The Gotchs’ clearly disagreed with Enelco as they issued their Part 8 application on 16 April. When the application came before Edwards-Stuart J, he refused to issue directions, instead calling for a CMC to “consider the way forward”. That way is for the Part 8 proceedings to become Part 7 proceedings, and to proceed as any case would through the TCC to trial.
No declaratory relief
Pausing there, it surprised me that the question of whether the residential occupier exception applied was not dealt with. I have often written about parties’ applications for declaratory relief and it has always been my view that it is a useful way of having an issue finally determined. After all, the alternative is for the parties to have their adjudication, only for the issue to rear its head on enforcement.
Here, even if Enelco was not keen to adjudicate in April, what happens if it changes its mind? Parties do change their minds, particularly when they want to use adjudication as a negotiating tool.
The “menace that lies behind any threat to adjudicate”
…and that leads me back to Edwards-Stuart J’s judgment. He too was concerned about the threat of adjudication as a negotiation tactic. He:
- Noted that the issue about the right to adjudicate was effectively a procedural one.

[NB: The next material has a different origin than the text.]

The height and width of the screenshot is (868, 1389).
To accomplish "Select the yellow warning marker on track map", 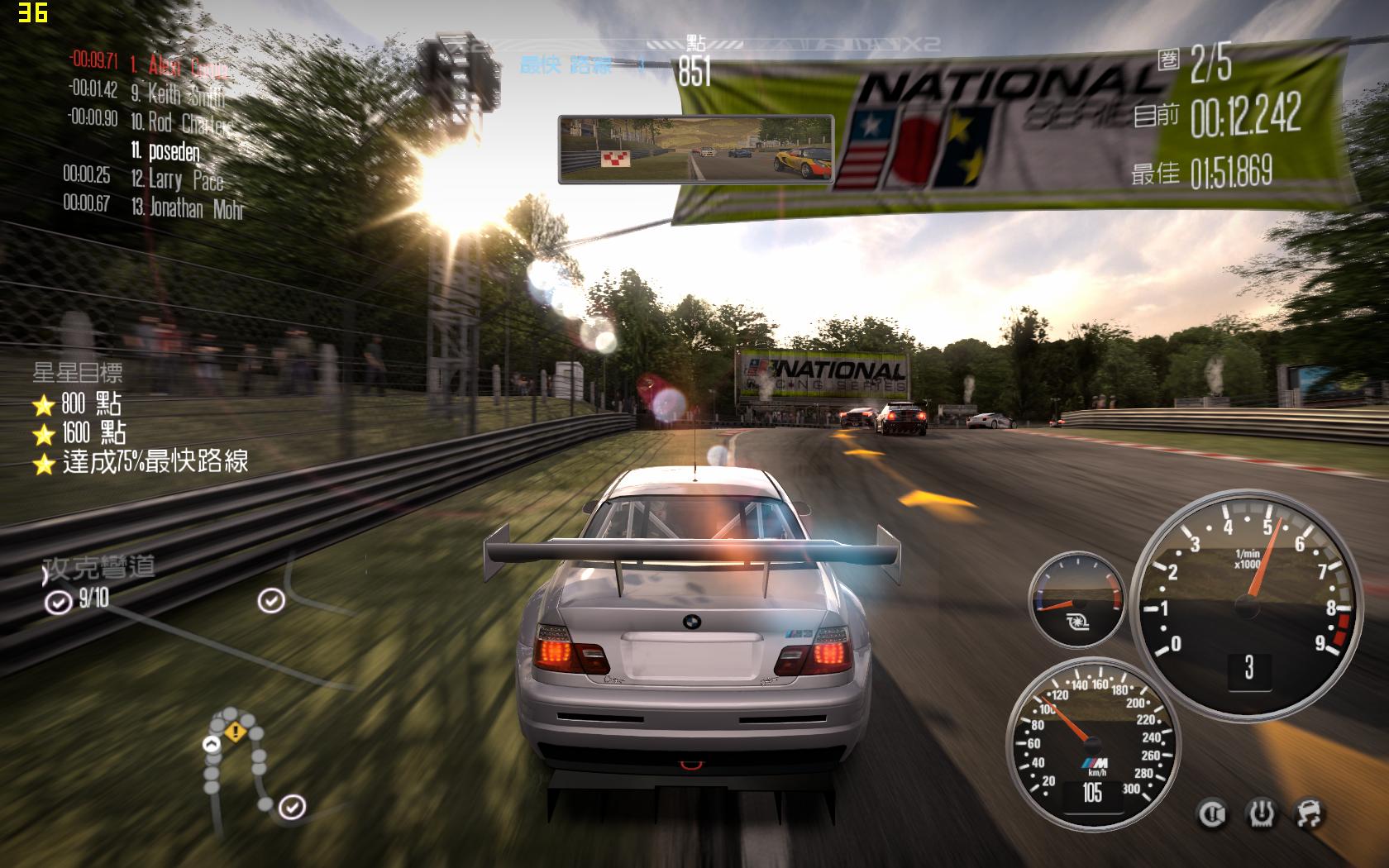I will (x=235, y=731).
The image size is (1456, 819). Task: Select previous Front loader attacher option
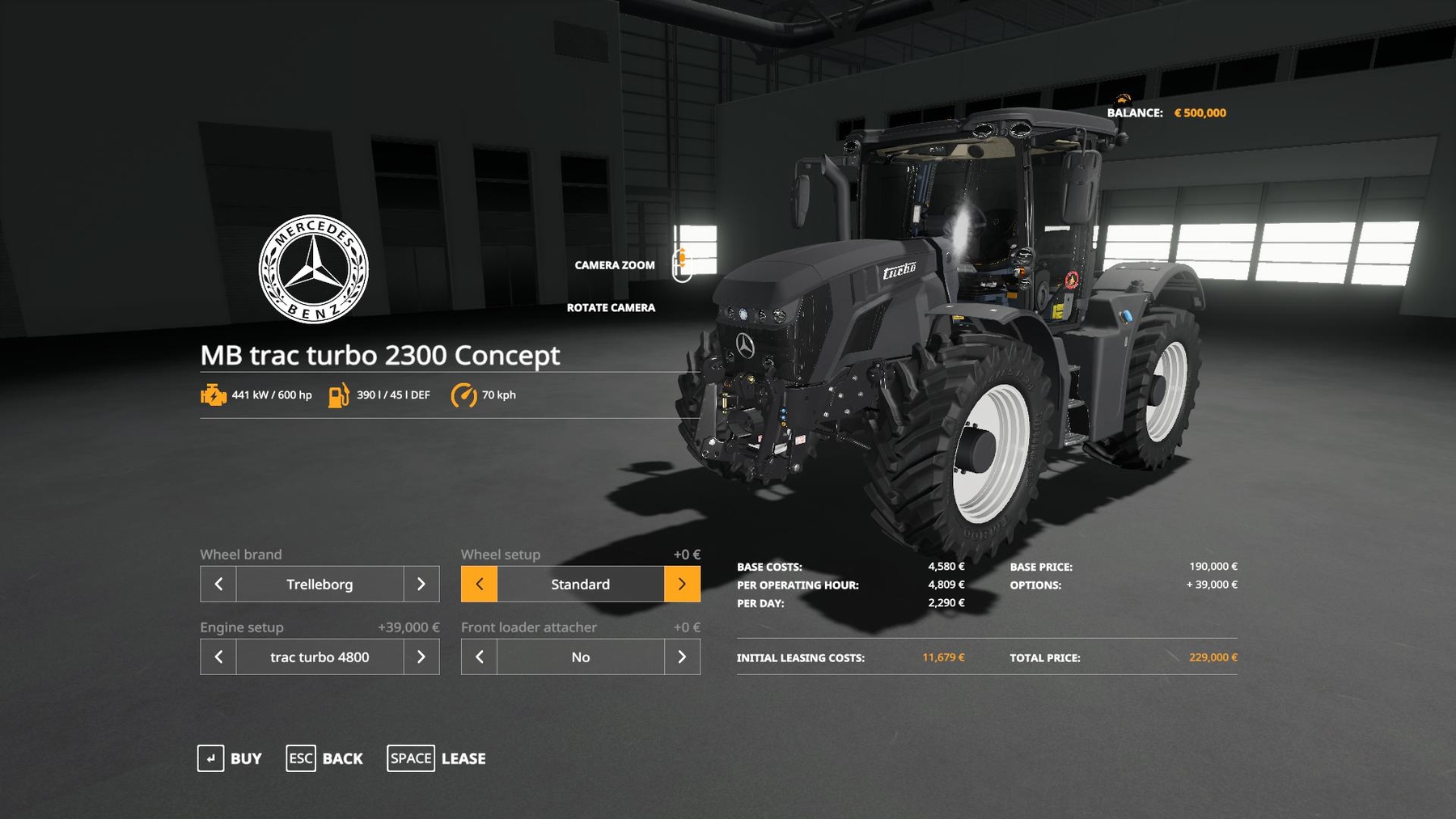pyautogui.click(x=479, y=656)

- Said that Enelco was not being deprived of a substantial remedy, but was being deprived of the possibility of obtaining a temporarily binding decision that could be subsequently reversed (or confirmed) in litigation.
But he went further:
“I am quite satisfied that [Enelco]’s threat of adjudication was a negotiating tactic. Financially, adjudication would not achieve a better outcome for [Enelco] than litigation because, unlike litigation, the adjudicator would have had no power to make the loser pay the winner’s costs. Any recovery by [Enelco], therefore, would always be reduced by its own costs of pursuing the referral. But the other side of this coin is that [Enelco] would have taken no risk of having to pay the [Gotchs]’ costs were it to lose. Consequently in any settlement negotiations this would have made it worth the [Gotchs] while to accept some reduction in their claim to buy off the prospect of having to pay their own costs of any referral to adjudication even if they were successful. That is a menace that lies behind any threat to adjudicate.”
The reference to “menace” made me think of Reservoir dogs, and a track from the film, “I Gotcha“.
One thought on “The “menace that lies behind any threat to adjudicate” and section 106”
Matt may have suggested this judgment would be referred to, and we have already seen the first example of that.
In GSK Project Management Ltd v QPR Holdings Ltd  EWHC 2274 (TCC), Stuart-Smith J repeated and adopted Edwards-Stuart J’s observations. This was in the context of a hearing to consider the claimant’s costs budget, which the court noted was “grossly excessive, being overstated by almost 100%”, and which it reduced from some £824,000 to just under £423,000.